_Exercise_
Could you write out the lines again, starting at the line that has "The height and width of the screenshot is (1106, 828)." and stopping after the line that has "This screenshot has width=1246, height=1600.", with "region-jihomoravsky" replaced by "region-zlinsky" and nothing else changed?

_Input records_
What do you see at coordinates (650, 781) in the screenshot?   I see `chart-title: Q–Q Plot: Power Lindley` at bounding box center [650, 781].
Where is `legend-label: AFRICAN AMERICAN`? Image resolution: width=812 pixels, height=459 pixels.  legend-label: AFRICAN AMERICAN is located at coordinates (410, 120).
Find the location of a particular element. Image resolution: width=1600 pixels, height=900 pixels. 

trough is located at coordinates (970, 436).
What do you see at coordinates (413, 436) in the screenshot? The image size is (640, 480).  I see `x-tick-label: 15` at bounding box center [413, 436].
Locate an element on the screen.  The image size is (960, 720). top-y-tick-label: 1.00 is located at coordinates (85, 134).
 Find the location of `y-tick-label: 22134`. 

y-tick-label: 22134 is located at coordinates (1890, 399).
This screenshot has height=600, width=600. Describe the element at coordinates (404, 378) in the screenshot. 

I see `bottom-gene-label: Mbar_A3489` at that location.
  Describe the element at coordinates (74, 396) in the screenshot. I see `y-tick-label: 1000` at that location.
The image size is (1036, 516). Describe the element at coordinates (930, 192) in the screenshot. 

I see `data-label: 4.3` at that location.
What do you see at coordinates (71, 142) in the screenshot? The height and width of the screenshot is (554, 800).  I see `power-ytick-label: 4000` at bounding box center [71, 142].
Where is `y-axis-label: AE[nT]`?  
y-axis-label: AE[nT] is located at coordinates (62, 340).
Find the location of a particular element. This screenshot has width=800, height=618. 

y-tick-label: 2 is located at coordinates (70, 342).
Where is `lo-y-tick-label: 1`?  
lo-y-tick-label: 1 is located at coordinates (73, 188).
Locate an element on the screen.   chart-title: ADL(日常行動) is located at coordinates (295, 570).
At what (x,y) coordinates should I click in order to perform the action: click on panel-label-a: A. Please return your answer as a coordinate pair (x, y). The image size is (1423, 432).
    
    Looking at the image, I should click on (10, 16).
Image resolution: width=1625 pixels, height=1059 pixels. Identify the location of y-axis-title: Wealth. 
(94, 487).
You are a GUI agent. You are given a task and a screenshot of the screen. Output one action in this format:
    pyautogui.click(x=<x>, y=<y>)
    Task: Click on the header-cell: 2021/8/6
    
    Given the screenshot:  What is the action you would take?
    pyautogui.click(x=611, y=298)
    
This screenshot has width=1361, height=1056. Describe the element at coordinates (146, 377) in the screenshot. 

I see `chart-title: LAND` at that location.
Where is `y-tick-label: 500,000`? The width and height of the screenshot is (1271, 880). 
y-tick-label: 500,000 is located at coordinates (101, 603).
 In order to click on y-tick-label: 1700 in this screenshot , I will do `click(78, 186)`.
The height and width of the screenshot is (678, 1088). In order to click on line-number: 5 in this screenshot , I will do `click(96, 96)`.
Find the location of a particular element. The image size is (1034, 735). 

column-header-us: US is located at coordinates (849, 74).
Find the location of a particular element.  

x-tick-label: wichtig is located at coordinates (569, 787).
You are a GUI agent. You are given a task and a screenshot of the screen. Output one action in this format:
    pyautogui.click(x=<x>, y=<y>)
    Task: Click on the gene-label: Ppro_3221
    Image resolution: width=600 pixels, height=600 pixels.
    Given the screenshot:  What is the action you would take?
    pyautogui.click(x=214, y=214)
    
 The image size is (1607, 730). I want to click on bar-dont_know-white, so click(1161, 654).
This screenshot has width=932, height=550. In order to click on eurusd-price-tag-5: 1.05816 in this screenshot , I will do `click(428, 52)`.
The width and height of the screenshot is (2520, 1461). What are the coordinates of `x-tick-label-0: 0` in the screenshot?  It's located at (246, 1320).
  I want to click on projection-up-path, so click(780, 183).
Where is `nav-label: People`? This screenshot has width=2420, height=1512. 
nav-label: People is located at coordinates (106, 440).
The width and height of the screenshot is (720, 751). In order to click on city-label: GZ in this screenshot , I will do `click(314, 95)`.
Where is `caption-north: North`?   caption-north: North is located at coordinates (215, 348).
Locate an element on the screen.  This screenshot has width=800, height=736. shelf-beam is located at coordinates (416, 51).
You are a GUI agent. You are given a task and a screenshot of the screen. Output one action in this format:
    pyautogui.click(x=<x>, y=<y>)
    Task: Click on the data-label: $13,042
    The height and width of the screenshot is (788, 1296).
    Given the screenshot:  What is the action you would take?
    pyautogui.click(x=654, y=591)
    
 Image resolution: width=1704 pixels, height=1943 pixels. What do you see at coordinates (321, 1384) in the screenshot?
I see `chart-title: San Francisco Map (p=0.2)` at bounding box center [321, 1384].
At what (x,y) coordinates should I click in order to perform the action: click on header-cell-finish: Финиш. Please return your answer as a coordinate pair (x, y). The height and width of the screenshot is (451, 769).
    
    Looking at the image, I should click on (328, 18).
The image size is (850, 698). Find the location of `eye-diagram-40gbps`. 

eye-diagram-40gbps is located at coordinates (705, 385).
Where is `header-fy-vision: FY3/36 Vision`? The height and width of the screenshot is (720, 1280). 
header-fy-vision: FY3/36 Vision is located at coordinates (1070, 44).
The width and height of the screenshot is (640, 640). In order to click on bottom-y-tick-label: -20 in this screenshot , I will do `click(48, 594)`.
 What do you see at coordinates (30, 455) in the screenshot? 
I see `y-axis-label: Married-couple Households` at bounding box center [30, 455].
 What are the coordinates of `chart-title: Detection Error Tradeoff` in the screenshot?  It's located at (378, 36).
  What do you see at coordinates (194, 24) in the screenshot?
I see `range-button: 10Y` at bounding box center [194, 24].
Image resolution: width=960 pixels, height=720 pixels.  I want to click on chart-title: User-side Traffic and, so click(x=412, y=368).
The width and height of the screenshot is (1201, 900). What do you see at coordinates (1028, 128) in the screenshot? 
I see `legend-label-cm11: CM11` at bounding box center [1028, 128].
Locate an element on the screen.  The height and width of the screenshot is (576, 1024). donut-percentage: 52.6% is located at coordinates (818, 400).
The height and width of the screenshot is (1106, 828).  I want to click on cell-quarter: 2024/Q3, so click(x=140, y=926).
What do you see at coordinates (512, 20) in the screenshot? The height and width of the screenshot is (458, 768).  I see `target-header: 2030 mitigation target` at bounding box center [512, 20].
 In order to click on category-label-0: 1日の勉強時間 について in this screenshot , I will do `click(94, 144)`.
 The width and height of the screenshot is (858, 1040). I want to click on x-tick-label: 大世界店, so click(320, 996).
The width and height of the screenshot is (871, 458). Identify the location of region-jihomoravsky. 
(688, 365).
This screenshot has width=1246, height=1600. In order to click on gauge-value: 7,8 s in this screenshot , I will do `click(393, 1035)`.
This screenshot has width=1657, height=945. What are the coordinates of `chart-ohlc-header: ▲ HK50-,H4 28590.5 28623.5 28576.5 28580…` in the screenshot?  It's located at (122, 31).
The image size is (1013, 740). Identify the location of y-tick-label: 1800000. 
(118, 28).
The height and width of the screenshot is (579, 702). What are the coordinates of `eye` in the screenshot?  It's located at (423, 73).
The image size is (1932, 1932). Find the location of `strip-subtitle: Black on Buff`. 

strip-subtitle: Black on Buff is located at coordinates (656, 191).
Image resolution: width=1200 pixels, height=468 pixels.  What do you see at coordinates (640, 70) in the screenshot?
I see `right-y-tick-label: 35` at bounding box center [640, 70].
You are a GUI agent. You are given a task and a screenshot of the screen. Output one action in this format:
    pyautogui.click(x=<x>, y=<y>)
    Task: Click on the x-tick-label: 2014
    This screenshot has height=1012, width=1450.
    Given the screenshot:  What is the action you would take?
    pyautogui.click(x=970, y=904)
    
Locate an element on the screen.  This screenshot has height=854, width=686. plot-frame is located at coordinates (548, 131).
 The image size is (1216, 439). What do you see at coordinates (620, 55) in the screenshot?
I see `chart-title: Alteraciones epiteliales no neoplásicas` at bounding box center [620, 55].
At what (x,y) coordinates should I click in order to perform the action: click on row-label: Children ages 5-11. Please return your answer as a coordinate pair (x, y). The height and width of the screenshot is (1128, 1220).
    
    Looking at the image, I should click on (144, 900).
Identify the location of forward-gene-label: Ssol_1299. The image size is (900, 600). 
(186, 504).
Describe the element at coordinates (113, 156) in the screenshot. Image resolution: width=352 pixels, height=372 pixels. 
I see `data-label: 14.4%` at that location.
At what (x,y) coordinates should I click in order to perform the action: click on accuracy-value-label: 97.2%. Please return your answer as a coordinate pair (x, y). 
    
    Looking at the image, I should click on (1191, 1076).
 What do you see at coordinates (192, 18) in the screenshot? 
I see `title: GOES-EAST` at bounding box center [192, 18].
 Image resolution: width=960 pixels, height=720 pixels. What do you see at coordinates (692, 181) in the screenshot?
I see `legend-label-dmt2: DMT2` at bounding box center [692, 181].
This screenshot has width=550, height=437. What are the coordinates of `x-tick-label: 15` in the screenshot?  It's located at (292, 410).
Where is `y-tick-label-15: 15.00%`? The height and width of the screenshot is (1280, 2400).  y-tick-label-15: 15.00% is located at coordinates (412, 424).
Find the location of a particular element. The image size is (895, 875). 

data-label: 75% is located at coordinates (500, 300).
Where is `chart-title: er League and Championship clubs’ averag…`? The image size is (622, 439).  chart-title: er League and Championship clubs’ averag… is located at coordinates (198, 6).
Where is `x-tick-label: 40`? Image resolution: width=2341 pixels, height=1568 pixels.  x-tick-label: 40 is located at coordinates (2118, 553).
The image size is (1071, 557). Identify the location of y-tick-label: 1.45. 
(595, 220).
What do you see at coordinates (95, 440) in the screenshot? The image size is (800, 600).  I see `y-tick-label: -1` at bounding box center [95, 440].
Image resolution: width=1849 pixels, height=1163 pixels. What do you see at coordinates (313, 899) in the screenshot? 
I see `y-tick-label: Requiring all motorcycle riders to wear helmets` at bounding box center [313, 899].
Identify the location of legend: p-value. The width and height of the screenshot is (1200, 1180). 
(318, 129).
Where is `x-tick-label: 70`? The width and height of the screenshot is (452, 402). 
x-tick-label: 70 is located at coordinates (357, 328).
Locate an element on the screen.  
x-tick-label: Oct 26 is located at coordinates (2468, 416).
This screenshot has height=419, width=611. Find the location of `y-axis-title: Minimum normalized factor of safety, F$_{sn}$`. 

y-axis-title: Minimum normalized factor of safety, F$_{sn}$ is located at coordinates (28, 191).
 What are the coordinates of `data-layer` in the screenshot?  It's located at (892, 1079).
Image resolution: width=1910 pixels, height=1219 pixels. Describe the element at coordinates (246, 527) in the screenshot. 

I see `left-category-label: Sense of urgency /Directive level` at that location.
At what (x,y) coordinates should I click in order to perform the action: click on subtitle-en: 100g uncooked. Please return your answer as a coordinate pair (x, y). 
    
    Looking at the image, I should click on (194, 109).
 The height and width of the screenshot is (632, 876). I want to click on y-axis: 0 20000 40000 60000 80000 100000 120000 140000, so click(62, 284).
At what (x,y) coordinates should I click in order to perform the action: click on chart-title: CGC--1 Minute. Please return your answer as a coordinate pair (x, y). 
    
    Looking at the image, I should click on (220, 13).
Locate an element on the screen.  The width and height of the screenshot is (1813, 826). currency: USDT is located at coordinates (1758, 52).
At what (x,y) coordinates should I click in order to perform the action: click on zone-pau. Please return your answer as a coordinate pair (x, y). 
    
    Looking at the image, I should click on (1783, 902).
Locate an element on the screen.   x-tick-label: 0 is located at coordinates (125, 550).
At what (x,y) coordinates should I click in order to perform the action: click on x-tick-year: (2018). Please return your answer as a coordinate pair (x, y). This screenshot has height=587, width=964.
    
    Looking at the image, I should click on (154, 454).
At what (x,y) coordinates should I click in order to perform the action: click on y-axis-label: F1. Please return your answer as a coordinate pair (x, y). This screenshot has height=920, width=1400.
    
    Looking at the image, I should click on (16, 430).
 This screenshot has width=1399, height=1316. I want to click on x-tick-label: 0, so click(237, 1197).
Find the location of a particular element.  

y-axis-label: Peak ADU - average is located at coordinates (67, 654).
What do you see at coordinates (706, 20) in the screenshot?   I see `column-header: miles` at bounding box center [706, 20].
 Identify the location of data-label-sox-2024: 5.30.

_Answer to this exercise_
The height and width of the screenshot is (1106, 828).  I want to click on cell-quarter: 2024/Q3, so click(x=140, y=926).
What do you see at coordinates (512, 20) in the screenshot? The height and width of the screenshot is (458, 768).  I see `target-header: 2030 mitigation target` at bounding box center [512, 20].
 In order to click on category-label-0: 1日の勉強時間 について in this screenshot , I will do `click(94, 144)`.
 The width and height of the screenshot is (858, 1040). I want to click on x-tick-label: 大世界店, so click(320, 996).
The width and height of the screenshot is (871, 458). Identify the location of region-zlinsky. 
(688, 365).
This screenshot has width=1246, height=1600. In order to click on gauge-value: 7,8 s in this screenshot , I will do `click(393, 1035)`.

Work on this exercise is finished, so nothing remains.